Once I’m done washing him off, he gingerly takes the cloth from my hand and does the same for me so that when he’s done, I’m shaking with how amazing it all feels. Who knew that something like this could be so intimate?
 Simon
I swear my heart is going to stop it’s beating so fast, threatening to beat right out of my chest. I can barely breathe as we step out of the shower and Baz hands me a towel that smells of him. I can barely even formulate thoughts after what happened in there. The sex, the gentle touches, the cleaning of each other.
All I can think about right now is pulling him into my arms and kissing him softly. I just want to hold him and pretend like this moment will never end. Just for a moment, I want to believe that this thing between us is real. That he feels the same way I do, even if I know it isn’t true.
But it’s hard to remember that when he looks at me like that, like I’m the most important thing in the world.
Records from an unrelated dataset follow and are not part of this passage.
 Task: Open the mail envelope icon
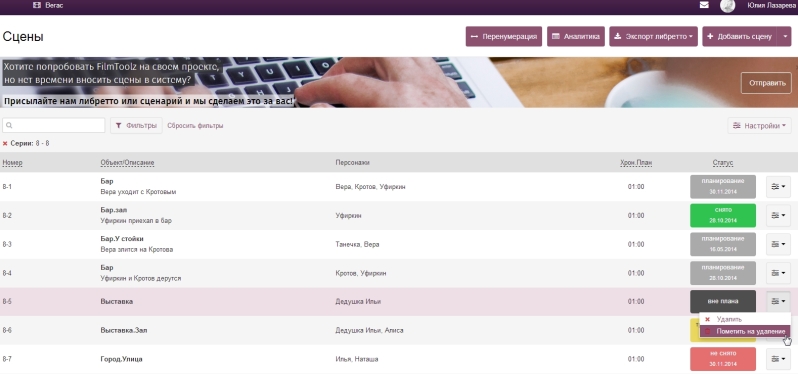704,5
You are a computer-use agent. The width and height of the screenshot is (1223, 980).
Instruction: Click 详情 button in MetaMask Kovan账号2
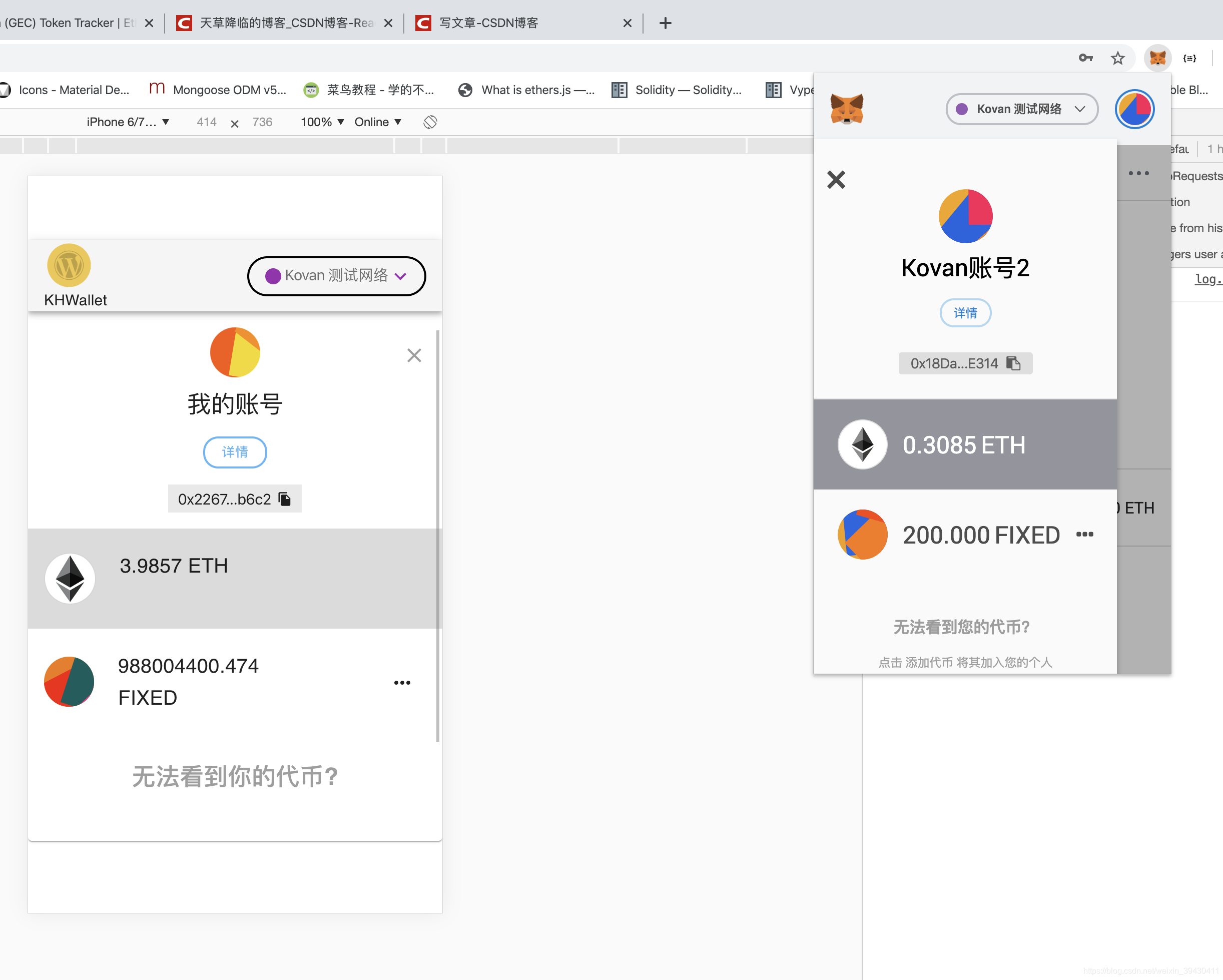tap(965, 312)
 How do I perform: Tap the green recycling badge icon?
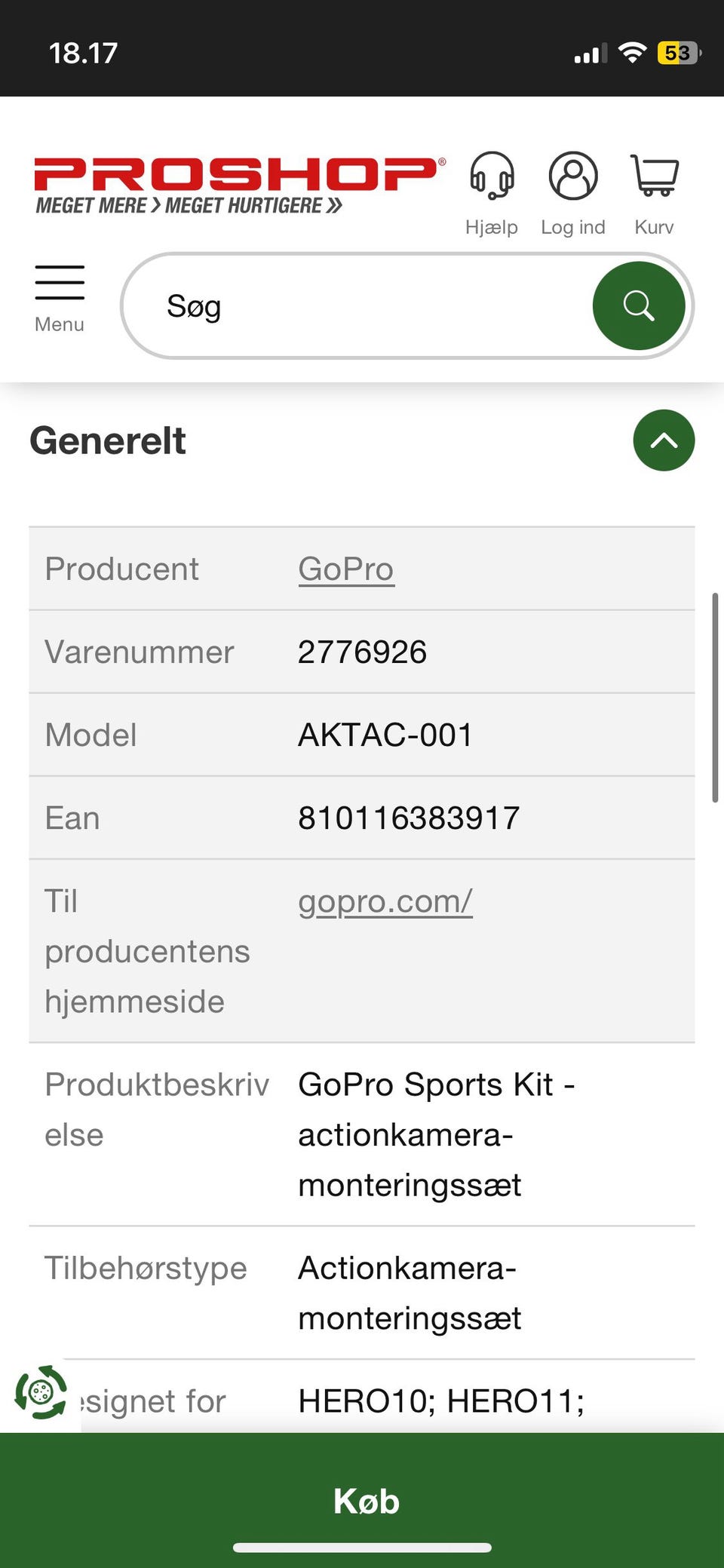coord(41,1392)
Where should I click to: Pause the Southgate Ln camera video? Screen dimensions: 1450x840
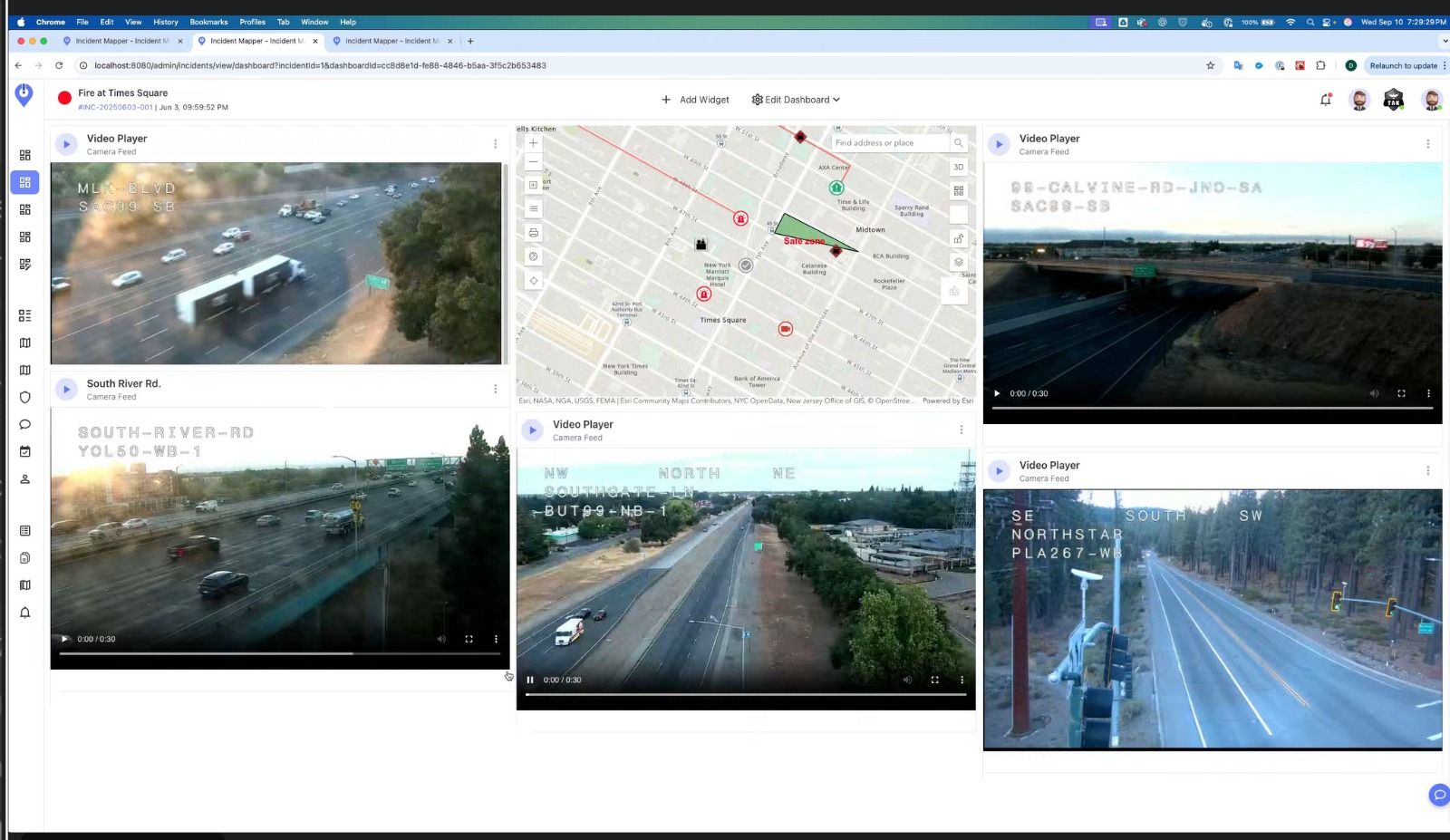coord(530,680)
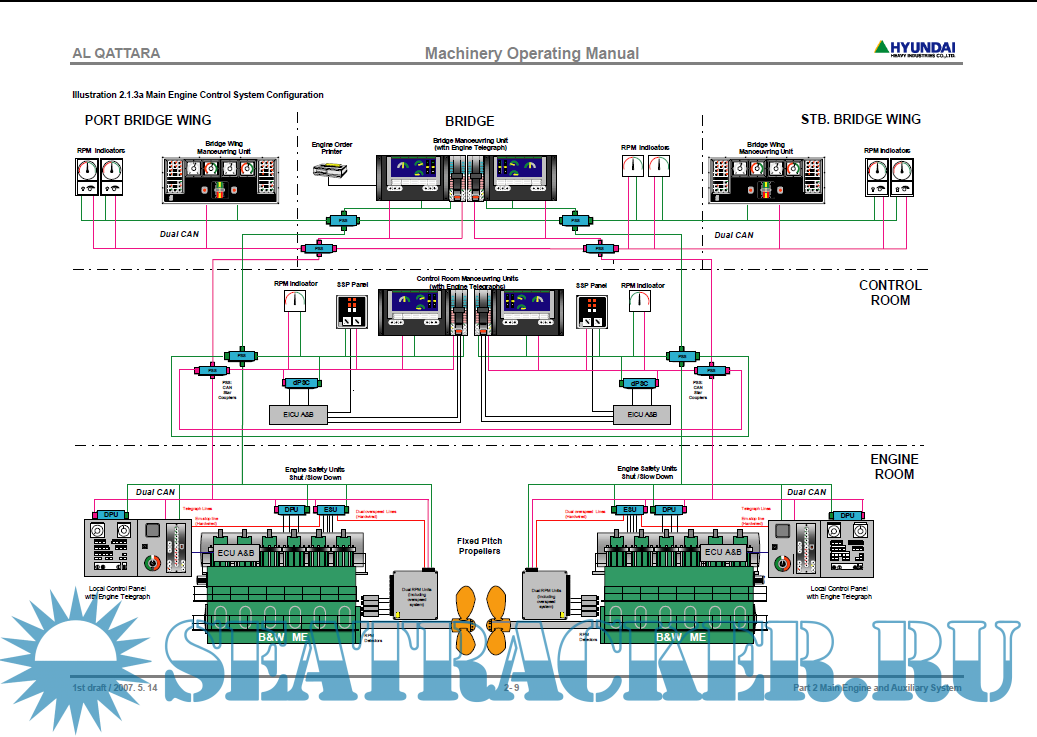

I’m not sure why he changed his mind about touching each other, but I’m glad he did. It was the first time since I walked in the door of his flat that Baz had instigated the sex. It’s ridiculous how happy and wanted that makes me feel, and I hate that it fills me with useless hope.
Baz will never think of me that way.
Whenever the snow finally lets up, he’ll cast me aside like some plaything, and I will be left to pick up the pieces of my stupid shattered heart. He’ll never even think twice about it, and I think that’s what hurts the most.
 Baz
Simon and I make breakfast in our pants, moving around each other at the stove like a well-oiled machine, and it is so utterly domestic that it hurts.
He starts the coffee as I pull out cheese and eggs for omelets. I find some sausages in the freezer and pass them to him so that he can get them going in a pan.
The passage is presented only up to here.